When Microsoft released its latest operating system, Windows 7, it was perceived as the company’s most secure release – consuming a nine-year “Trusted Computing” effort to maintain a product line that had been plagued with significant security holes. .

Microsoft had years to improve Windows XP, but the Conficker worm, which began spreading last year, is now believed to have infected more than 7 million Windows machines. And for every Windows bug that gets squashed, hackers seem to find new problems in software that runs on top of Microsoft’s operating system, such as Flash Player, QuickTime, and Java.

The CTO of Immunity, a security company that spends a lot of time looking for new software bugs, says that Windows 7 is by far the most secure system Microsoft has ever released.

That of the Microsoft official revealed the statement in a recent interview stating that they have come a long way with regard to security around the core technology of the operating system on the Windows PC. But as they did so and the network became more prevalent, the baddies continued to develop their attacks.

Windows may be more secure, but cybercriminals still have many other places to attack, they can attack hundreds of millions of users with a single attack. That’s why most of today’s worst attacks target computers running Windows. This raises the question of whether the operating system itself is secure or not.

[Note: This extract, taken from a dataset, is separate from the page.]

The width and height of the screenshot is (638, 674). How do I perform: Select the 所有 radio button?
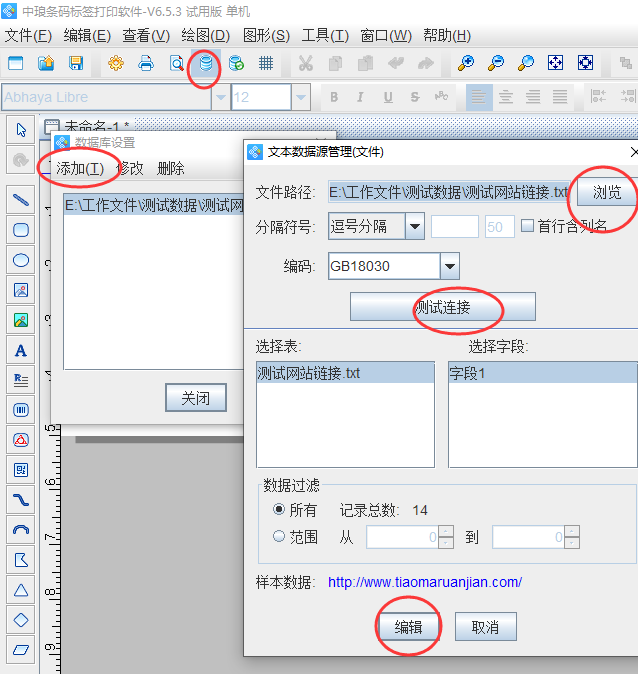[279, 510]
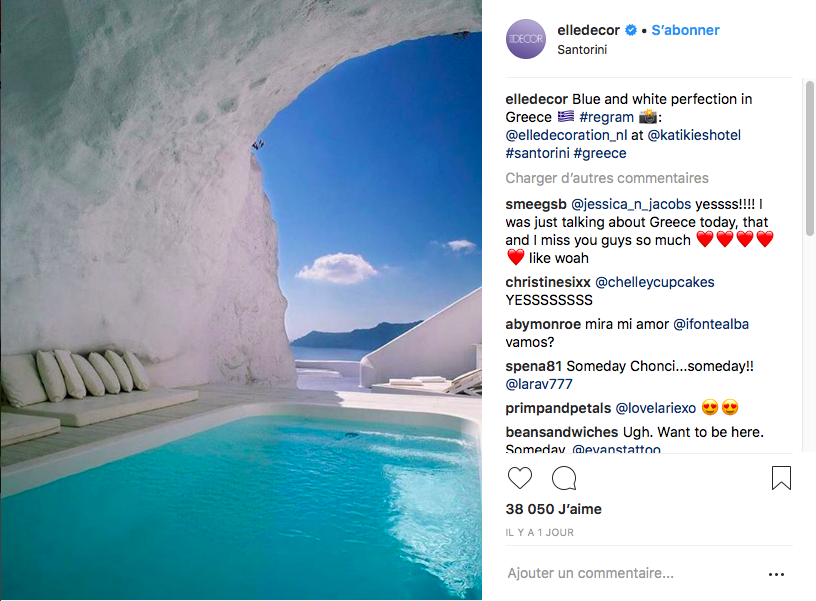Open the #regram hashtag

click(x=606, y=117)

Attackers are getting so good at sending highly personalized emails, with malicious attachments, that Windows security appears to be nil.

The research director of the SANS Institute, a security training company, says that the problem with targeted attacks is that there is so much money that they can actually exceed security and the amount of money that governments and large industrial criminal groups have to spend. it is enough to beat any of the defenses they have.

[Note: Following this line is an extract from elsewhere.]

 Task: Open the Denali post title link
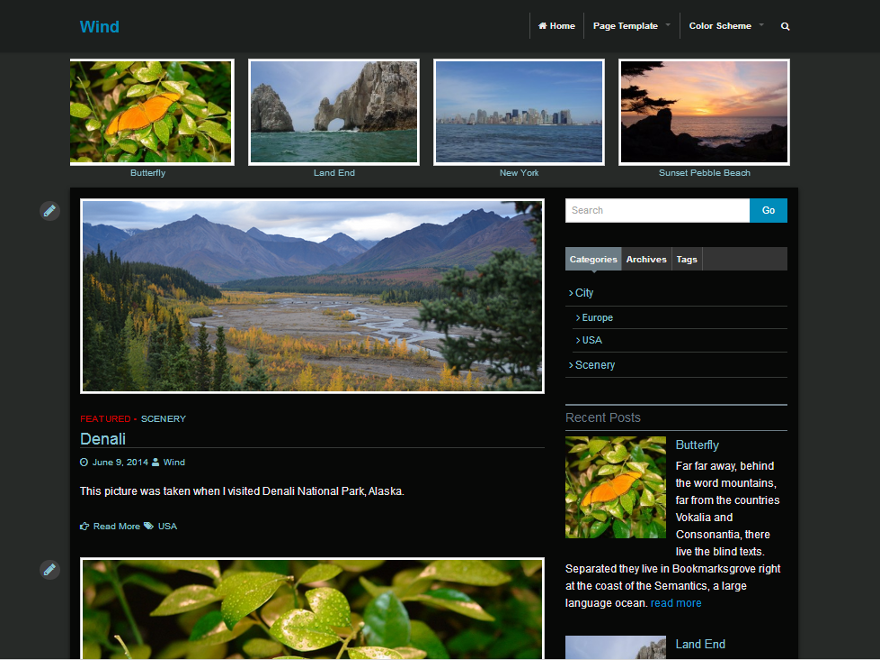pyautogui.click(x=103, y=439)
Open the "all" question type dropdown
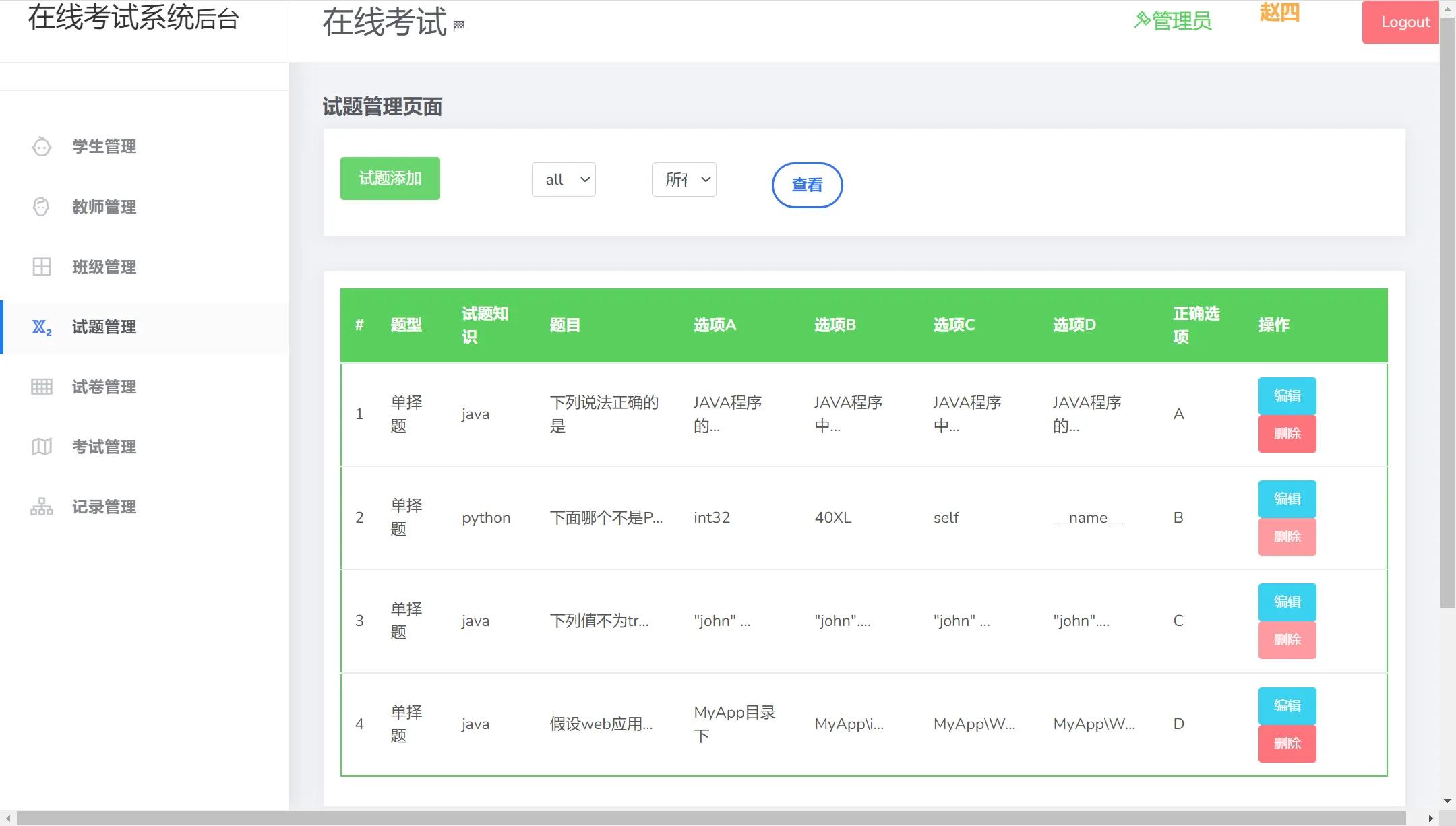 [x=563, y=179]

In a report published a month ago for a Congressional advisory panel, one of the analysts detailed exactly how this happens. Looking at the attacks that have occurred, the report found that targets are carefully chosen and then very credible emails are sent with falsely encoded attachments that exploit bugs in a product like Adobe Reader – something that is beyond Microsoft’s control. As soon as the victim opens the .pdf file, all of a sudden the attackers have a command over the network.

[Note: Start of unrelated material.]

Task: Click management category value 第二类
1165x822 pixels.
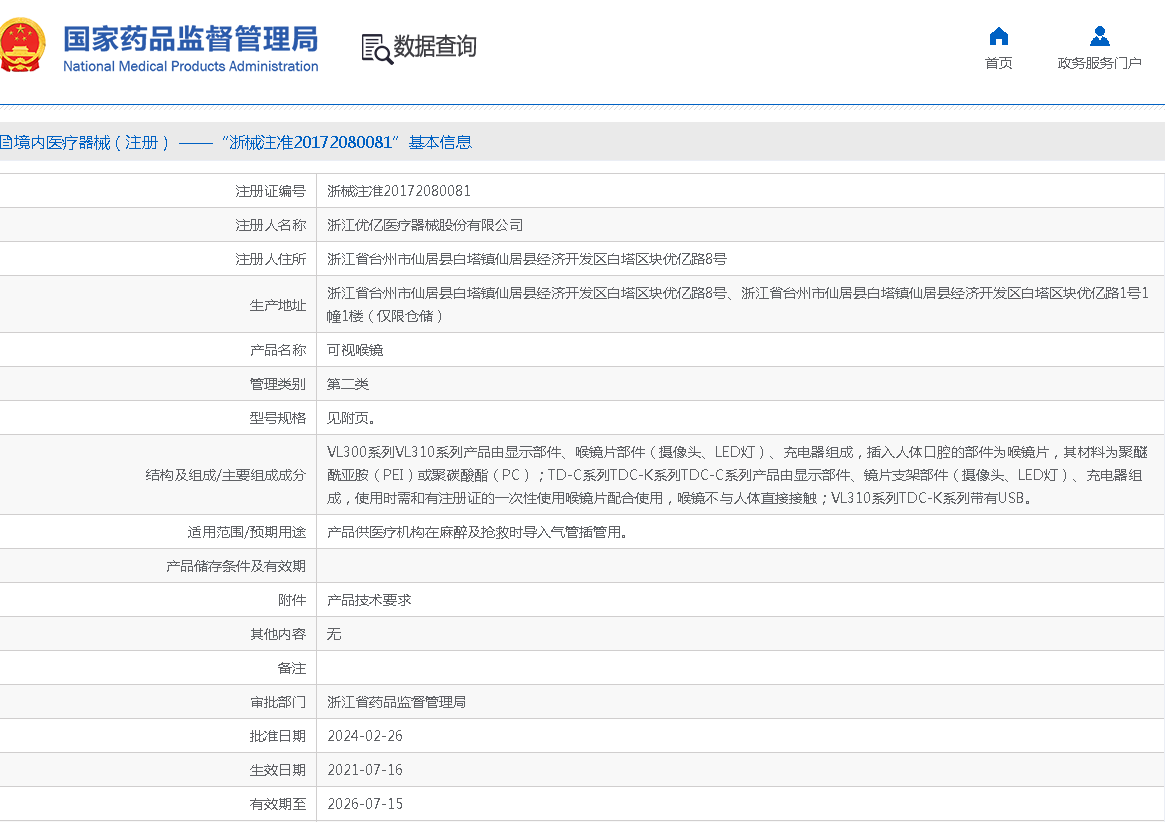Action: coord(348,384)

Several Microsoft customers think that there will be a much wider business adoption of Windows 7 than with Vista, which was largely ignored by corporate users. One customer wrote that as long as third-party patching remains a challenge, customer security will continue to be at the forefront of information security defense and incident response. Windows 7 won’t significantly lessen client-side attacks that lead to compromises, but Microsoft can’t bear the brunt of it either.

According to Microsoft, it can be of great help in solving these types of problems by improving the way people connect with each other on the Internet. For the past several years, he has championed an idea he calls “end-to-end” trust, saying he wants to develop better partnership mechanisms for people, computers, and software on the Internet.